What you will do: Restate only the tail of the data below, starting at the line that contains "Image resolution: width=1079" and including the last line, word for word.

Input data:
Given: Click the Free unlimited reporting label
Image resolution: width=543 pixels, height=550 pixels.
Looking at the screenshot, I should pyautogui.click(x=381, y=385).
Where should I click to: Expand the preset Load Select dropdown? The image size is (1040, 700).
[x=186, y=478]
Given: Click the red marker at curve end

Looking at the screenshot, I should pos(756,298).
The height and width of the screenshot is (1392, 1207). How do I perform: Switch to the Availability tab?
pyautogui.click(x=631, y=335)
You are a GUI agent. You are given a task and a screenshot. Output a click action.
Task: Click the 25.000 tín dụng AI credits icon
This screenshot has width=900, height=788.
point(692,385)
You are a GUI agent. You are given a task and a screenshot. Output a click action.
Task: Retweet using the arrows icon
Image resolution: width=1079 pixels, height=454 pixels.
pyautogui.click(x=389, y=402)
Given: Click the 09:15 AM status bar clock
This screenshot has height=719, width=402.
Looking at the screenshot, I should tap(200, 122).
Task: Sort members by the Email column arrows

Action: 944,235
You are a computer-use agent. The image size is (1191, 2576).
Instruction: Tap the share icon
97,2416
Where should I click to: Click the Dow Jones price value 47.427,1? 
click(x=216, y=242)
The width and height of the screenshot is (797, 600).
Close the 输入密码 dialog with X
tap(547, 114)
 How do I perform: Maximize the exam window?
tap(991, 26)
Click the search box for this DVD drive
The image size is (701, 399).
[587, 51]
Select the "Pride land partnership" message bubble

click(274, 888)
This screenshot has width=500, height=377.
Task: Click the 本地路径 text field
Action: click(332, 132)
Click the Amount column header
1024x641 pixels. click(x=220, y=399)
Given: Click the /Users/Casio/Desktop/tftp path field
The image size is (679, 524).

Reply to the task:
Image resolution: width=1079 pixels, height=454 pixels.
pyautogui.click(x=389, y=402)
Given: Click the 09:15 AM status bar clock
This screenshot has height=719, width=402.
Looking at the screenshot, I should tap(200, 122).
Task: Sort members by the Email column arrows

Action: 944,235
You are a computer-use agent. The image size is (1191, 2576).
Instruction: Tap the share icon
97,2416
Where should I click to: Click the Dow Jones price value 47.427,1? 
click(x=216, y=242)
The width and height of the screenshot is (797, 600).
Close the 输入密码 dialog with X
tap(547, 114)
 How do I perform: Maximize the exam window?
tap(991, 26)
Click the search box for this DVD drive
The image size is (701, 399).
[587, 51]
Select the "Pride land partnership" message bubble

click(274, 888)
This screenshot has width=500, height=377.
Task: Click the 本地路径 text field
Action: click(332, 132)
Click the Amount column header
1024x641 pixels. click(x=220, y=399)
Given: Click the /Users/Casio/Desktop/tftp path field
The image size is (679, 524).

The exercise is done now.